** Opening INPUT MATERIAL block **

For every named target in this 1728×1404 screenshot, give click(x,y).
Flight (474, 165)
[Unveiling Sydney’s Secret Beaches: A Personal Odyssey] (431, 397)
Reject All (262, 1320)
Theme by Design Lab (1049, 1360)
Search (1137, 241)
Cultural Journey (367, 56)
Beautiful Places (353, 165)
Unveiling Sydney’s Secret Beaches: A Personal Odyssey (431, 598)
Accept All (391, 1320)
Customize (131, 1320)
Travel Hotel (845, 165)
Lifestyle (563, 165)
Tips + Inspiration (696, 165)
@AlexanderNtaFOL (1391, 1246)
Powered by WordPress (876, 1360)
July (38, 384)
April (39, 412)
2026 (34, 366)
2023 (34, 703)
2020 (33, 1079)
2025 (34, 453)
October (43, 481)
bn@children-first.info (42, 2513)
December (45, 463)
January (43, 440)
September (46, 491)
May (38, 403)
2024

** Closing INPUT MATERIAL block **

> _TASK DIRECTIONS_: Every record above is to be transcribed exactly as written.

> _SOLUTION_:
For every named target in this 1728×1404 screenshot, give click(x,y).
Flight (474, 165)
[Unveiling Sydney’s Secret Beaches: A Personal Odyssey] (431, 397)
Reject All (262, 1320)
Theme by Design Lab (1049, 1360)
Search (1137, 241)
Cultural Journey (367, 56)
Beautiful Places (353, 165)
Unveiling Sydney’s Secret Beaches: A Personal Odyssey (431, 598)
Accept All (391, 1320)
Customize (131, 1320)
Travel Hotel (845, 165)
Lifestyle (563, 165)
Tips + Inspiration (696, 165)
@AlexanderNtaFOL (1391, 1246)
Powered by WordPress (876, 1360)
July (38, 384)
April (39, 412)
2026 (34, 366)
2023 (34, 703)
2020 (33, 1079)
2025 (34, 453)
October (43, 481)
bn@children-first.info (42, 2513)
December (45, 463)
January (43, 440)
September (46, 491)
May (38, 403)
2024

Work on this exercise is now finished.